▶ _MATERIAL FOR THIS EXERCISE_:
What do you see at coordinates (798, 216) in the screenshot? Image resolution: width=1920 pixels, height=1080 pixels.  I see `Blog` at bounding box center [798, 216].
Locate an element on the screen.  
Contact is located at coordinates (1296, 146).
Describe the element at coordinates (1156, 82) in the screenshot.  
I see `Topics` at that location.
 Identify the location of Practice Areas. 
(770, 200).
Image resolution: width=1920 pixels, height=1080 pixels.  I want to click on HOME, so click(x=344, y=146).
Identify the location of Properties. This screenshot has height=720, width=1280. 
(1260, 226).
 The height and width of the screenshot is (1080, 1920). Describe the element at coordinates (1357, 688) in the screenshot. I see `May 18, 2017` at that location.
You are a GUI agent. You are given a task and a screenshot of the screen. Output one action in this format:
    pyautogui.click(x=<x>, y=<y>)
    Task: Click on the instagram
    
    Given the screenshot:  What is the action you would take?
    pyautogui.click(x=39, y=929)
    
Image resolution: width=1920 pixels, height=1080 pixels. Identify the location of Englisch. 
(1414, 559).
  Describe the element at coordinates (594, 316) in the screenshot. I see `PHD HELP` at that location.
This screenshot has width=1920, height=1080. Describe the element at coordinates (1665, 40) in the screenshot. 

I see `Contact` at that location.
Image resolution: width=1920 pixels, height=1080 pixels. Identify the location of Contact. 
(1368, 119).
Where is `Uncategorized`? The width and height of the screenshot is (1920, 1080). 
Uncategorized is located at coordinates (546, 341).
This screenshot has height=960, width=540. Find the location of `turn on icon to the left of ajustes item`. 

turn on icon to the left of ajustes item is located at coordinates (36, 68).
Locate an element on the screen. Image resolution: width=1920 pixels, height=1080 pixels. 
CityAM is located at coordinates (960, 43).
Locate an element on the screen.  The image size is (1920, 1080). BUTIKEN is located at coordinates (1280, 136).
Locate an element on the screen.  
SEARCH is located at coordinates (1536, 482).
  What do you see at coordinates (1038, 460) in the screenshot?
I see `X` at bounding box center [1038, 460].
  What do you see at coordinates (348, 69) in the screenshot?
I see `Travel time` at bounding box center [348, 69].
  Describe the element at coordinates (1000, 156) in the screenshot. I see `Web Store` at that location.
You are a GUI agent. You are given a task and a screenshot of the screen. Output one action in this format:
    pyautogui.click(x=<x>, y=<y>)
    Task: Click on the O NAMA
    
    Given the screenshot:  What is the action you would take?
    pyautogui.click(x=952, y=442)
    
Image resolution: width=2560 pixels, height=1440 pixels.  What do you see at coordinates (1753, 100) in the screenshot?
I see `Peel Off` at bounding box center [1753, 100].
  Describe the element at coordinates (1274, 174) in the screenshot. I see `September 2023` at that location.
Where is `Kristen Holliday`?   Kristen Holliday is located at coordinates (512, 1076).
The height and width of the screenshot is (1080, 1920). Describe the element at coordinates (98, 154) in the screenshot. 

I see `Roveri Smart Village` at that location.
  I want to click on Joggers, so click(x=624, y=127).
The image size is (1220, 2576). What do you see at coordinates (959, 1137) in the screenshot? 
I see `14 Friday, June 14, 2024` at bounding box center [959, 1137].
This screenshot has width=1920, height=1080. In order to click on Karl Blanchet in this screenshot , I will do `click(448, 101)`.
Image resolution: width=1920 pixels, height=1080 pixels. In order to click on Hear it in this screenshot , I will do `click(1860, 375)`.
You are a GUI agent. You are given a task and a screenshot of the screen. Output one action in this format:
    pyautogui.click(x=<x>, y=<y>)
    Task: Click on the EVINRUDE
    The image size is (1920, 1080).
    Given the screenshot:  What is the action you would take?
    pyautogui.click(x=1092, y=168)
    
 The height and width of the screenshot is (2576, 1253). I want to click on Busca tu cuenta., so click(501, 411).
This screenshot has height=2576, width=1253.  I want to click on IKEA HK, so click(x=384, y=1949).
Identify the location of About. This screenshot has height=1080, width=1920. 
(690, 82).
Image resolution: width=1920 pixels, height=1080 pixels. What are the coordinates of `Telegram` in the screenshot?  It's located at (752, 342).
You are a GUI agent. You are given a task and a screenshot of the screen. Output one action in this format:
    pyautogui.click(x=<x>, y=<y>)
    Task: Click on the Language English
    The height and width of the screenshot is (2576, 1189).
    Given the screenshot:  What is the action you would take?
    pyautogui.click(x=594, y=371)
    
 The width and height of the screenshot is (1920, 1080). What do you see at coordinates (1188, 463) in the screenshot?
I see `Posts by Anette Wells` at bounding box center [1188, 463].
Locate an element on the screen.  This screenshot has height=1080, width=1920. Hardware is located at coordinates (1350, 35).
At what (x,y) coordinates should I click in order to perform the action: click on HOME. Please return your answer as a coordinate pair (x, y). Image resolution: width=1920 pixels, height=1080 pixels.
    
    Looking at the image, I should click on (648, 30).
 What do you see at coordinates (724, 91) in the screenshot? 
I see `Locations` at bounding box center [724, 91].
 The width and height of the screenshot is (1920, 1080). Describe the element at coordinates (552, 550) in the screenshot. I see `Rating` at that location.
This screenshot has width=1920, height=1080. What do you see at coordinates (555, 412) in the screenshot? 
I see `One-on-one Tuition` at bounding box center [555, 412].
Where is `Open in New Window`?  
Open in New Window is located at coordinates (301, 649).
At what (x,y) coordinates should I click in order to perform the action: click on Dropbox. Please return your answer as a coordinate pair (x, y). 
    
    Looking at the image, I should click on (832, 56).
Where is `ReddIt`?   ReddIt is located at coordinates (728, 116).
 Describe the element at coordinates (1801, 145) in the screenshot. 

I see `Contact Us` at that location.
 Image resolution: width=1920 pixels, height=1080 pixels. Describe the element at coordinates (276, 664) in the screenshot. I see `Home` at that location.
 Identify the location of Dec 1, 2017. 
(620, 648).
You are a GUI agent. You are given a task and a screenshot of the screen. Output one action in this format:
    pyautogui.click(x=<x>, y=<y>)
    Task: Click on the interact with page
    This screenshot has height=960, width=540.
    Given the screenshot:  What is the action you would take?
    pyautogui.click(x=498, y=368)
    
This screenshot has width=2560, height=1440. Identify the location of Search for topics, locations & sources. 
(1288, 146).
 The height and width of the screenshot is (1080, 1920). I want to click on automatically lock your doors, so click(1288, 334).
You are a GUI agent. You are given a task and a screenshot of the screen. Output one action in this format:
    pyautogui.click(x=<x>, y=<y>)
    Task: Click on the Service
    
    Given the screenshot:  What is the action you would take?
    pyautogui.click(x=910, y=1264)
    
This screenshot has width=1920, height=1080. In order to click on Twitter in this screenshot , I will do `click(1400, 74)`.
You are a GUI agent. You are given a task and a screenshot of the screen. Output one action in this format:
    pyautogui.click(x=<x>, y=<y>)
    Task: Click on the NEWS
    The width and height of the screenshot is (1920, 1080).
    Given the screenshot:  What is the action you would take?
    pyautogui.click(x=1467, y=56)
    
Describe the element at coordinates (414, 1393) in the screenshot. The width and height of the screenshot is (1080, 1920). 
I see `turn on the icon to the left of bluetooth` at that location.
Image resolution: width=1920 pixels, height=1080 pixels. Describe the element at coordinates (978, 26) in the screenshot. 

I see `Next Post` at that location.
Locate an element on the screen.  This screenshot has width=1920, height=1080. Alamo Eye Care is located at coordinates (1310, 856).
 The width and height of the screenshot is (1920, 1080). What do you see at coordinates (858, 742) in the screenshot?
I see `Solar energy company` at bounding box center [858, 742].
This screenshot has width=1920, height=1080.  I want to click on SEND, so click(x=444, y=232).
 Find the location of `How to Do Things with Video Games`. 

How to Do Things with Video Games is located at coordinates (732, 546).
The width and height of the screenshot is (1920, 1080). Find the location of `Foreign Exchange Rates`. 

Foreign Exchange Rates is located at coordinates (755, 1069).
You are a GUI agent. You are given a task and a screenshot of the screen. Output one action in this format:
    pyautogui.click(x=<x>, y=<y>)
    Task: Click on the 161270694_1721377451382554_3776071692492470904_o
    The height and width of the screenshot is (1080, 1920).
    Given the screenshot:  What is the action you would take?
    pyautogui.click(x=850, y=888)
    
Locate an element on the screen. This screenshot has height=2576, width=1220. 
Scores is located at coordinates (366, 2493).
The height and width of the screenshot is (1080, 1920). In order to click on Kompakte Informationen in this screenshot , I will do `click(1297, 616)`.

▶ _TASK_: Arrange the lines of the listing, from the line with "coordinates (1310, 856)." through the line with "Foreign Exchange Rates is", as a Markdown table with the columns Row and Line. Number each row and leave out blank lines.

▶ _ANSWER FOR THIS EXERCISE_:
| Row | Line |
|---|---|
| 1 | Locate an element on the screen.  This screenshot has width=1920, height=1080. Alamo Eye Care is located at coordinates (1310, 856). |
| 2 |  The width and height of the screenshot is (1920, 1080). What do you see at coordinates (858, 742) in the screenshot? |
| 3 | I see `Solar energy company` at bounding box center [858, 742]. |
| 4 | This screenshot has width=1920, height=1080.  I want to click on SEND, so click(x=444, y=232). |
| 5 |  Find the location of `How to Do Things with Video Games`.  |
| 6 | How to Do Things with Video Games is located at coordinates (732, 546). |
| 7 | The width and height of the screenshot is (1920, 1080). Find the location of `Foreign Exchange Rates`.  |
| 8 | Foreign Exchange Rates is located at coordinates (755, 1069). |